-- Provided data follows --

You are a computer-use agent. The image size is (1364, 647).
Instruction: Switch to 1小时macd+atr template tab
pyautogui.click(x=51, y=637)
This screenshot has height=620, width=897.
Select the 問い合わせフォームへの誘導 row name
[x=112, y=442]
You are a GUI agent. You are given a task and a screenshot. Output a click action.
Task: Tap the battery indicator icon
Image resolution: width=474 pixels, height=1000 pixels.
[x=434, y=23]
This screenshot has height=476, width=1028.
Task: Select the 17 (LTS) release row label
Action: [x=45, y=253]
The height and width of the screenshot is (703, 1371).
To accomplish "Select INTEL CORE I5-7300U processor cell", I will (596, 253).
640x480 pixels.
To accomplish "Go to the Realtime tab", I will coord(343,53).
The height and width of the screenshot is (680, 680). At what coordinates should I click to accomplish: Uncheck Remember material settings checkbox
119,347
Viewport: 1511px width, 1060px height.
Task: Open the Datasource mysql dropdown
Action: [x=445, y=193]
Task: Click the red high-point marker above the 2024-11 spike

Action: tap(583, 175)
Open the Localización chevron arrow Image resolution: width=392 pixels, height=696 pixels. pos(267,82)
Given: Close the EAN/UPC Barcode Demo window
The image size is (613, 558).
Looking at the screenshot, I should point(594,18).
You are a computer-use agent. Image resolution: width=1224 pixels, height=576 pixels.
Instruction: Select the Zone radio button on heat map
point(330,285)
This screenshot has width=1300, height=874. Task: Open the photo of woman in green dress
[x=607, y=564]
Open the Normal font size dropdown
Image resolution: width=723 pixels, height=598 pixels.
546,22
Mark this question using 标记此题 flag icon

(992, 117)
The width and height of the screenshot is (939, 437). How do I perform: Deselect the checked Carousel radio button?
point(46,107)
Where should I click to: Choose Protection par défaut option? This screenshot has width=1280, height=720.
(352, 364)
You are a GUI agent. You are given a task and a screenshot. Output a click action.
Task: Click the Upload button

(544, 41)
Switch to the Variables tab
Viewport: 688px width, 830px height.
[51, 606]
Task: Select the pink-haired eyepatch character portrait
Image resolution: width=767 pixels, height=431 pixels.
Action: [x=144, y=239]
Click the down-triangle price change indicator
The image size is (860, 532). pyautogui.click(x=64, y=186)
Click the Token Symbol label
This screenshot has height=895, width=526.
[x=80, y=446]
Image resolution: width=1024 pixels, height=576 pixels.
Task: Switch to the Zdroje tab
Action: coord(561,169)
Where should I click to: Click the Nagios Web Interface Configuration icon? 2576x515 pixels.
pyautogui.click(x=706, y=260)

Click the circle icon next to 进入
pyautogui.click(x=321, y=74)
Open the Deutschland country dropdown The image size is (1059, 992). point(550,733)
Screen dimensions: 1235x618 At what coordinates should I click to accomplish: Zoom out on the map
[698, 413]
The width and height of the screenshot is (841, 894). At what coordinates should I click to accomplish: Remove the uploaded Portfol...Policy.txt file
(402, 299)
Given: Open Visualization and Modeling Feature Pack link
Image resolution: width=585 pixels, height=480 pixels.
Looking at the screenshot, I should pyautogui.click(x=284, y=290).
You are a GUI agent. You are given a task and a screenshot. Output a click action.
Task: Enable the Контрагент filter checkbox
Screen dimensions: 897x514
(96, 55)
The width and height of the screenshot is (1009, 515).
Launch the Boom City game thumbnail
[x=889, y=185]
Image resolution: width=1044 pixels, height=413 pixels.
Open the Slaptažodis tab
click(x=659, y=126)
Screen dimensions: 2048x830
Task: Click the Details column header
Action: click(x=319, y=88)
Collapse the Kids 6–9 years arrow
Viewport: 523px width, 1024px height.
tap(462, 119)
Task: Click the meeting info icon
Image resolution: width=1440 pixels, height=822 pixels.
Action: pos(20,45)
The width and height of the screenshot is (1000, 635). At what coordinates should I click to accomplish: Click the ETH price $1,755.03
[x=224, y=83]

-- Provided data concluded --

What is required: Line count for the word "will": please state how many lines of the records above contain it, and nothing else.

Result of the task: 2